+++ Entries shown

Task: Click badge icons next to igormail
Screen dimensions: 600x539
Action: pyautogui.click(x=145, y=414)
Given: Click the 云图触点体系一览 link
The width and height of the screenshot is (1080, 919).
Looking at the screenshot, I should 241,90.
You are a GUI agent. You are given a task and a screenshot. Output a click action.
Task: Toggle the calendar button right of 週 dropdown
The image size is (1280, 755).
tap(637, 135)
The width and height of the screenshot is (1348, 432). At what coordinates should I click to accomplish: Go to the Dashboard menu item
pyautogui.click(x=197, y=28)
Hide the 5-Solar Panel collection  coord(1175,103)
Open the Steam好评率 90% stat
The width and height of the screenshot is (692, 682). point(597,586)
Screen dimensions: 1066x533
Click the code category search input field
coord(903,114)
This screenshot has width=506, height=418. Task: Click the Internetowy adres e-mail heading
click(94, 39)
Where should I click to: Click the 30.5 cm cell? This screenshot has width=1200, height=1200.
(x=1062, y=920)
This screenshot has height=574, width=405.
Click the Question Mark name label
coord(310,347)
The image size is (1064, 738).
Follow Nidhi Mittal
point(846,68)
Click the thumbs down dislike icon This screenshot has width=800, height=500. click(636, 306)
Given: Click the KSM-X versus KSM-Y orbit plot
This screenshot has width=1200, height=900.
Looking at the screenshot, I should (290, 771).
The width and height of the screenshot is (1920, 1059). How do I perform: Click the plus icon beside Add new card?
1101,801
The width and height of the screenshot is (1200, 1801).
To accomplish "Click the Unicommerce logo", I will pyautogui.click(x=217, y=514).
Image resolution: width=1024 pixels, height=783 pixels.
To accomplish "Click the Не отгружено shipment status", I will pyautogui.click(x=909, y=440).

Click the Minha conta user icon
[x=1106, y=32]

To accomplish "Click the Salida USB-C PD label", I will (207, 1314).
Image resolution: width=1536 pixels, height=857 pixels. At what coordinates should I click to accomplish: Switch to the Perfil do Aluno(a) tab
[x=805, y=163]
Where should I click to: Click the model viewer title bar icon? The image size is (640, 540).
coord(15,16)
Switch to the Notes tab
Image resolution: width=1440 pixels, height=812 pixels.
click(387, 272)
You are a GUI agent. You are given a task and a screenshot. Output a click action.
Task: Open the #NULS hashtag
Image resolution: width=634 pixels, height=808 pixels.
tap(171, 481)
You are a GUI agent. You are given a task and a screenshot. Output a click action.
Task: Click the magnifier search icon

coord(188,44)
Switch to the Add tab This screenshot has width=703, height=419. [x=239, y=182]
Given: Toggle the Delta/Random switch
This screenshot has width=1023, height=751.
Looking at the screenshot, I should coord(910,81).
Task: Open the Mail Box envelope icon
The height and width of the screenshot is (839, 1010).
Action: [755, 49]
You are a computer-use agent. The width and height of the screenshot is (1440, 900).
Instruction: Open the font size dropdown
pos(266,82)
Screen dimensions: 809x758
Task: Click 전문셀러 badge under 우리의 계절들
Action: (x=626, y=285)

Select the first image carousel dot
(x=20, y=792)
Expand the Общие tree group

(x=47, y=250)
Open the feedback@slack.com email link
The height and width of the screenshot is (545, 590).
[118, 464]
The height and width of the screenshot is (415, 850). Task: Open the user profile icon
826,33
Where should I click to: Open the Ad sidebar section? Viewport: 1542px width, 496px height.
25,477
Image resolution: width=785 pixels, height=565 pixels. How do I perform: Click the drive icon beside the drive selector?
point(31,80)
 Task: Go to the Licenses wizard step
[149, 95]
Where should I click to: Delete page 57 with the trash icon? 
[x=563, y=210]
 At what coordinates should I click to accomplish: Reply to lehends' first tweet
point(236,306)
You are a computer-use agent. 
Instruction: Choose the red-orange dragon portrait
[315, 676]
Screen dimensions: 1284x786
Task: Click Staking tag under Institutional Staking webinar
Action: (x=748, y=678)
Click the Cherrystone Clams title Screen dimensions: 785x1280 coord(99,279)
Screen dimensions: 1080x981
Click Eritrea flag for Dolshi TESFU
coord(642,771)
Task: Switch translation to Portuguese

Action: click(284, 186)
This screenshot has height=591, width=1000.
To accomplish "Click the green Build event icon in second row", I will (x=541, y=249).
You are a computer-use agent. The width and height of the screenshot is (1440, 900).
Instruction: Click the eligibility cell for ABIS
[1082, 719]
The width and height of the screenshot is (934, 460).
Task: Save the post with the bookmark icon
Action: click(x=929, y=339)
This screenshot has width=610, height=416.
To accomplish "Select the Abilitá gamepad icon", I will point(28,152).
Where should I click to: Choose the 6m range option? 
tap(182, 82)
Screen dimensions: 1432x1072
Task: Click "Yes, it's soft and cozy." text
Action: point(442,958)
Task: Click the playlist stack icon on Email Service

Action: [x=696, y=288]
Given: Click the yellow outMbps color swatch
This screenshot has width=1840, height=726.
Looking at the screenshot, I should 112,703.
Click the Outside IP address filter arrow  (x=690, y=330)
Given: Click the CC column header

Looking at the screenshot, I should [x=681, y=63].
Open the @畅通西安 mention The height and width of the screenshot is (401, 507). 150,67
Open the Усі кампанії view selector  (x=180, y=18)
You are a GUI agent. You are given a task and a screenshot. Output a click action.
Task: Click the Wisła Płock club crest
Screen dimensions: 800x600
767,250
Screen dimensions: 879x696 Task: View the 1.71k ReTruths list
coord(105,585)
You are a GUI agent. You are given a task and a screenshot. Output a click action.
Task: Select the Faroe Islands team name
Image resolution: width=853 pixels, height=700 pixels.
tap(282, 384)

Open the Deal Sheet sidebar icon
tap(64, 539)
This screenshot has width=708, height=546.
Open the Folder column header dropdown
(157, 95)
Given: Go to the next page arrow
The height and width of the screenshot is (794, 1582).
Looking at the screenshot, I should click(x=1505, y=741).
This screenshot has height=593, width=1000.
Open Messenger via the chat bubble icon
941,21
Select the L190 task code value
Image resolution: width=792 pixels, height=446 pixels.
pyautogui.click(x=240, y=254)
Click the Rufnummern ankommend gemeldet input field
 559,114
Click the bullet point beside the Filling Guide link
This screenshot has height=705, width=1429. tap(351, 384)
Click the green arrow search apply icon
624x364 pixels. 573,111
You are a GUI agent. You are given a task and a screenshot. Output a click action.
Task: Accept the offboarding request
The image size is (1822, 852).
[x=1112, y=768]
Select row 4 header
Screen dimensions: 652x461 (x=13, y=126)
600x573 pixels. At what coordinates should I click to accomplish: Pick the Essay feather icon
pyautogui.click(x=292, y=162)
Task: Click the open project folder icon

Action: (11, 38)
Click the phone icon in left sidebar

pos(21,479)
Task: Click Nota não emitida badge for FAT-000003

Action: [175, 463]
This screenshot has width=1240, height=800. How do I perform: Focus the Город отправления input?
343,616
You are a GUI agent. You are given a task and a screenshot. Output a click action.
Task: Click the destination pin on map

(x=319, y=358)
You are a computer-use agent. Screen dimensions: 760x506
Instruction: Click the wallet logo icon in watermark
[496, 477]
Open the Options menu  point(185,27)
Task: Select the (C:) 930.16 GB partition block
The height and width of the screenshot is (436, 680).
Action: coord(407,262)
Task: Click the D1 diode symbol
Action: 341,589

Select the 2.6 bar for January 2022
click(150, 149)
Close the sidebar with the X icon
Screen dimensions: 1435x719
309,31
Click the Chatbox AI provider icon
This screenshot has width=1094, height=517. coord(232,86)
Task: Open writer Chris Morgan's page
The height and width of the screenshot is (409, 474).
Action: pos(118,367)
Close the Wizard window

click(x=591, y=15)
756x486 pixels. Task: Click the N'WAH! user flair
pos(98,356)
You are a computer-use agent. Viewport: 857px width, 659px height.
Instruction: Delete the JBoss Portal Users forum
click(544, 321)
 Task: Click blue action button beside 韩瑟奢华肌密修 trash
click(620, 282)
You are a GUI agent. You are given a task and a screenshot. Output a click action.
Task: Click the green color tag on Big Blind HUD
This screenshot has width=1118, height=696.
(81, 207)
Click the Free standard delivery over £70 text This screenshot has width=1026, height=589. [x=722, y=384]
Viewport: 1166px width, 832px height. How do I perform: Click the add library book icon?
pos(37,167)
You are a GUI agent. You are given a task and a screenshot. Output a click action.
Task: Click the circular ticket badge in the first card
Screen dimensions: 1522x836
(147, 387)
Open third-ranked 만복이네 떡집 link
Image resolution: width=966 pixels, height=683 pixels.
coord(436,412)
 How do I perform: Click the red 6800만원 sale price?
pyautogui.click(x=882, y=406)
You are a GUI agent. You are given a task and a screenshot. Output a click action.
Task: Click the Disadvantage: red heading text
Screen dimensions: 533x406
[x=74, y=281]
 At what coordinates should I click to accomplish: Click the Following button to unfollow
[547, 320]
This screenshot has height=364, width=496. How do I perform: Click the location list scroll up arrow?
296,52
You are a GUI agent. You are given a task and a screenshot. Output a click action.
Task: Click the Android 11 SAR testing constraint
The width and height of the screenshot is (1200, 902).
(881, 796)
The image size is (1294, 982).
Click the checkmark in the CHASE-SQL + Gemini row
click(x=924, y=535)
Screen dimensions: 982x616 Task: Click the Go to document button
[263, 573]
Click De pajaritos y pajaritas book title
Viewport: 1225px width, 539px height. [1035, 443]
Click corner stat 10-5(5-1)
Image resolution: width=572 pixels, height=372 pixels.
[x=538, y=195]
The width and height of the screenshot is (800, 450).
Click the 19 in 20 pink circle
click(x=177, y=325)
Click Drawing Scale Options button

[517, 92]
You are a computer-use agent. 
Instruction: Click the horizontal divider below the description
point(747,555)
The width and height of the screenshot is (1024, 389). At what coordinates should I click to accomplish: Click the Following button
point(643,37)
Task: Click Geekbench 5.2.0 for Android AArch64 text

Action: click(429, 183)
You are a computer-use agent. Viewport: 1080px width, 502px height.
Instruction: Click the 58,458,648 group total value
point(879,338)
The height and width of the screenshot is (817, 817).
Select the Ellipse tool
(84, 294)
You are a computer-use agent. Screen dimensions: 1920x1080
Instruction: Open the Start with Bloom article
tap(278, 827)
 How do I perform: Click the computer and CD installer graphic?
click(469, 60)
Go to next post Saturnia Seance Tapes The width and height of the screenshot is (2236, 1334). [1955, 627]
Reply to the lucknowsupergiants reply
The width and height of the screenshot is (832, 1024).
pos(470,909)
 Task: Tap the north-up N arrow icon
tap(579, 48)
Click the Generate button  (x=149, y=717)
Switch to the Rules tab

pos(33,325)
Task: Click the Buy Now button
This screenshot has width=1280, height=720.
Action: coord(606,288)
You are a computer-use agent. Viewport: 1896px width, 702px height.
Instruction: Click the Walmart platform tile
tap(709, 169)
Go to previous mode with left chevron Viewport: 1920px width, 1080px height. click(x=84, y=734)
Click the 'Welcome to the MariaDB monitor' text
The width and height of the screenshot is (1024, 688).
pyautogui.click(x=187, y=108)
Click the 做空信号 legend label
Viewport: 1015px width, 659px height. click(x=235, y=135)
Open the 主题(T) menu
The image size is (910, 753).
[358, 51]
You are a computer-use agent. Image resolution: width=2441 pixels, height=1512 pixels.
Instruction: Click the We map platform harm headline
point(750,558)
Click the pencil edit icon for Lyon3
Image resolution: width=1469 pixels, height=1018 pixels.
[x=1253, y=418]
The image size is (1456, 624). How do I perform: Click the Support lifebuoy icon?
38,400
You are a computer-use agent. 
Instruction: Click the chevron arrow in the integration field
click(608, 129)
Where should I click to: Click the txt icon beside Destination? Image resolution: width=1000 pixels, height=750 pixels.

++++++

• _Exercise prompt_
Final part of the records: return the line that contains "Instruction: Click the chevron" and every line after it, exactly, with no other lines added.

• _Exercise answer_
Instruction: Click the chevron arrow in the integration field
click(608, 129)
Where should I click to: Click the txt icon beside Destination? Image resolution: width=1000 pixels, height=750 pixels.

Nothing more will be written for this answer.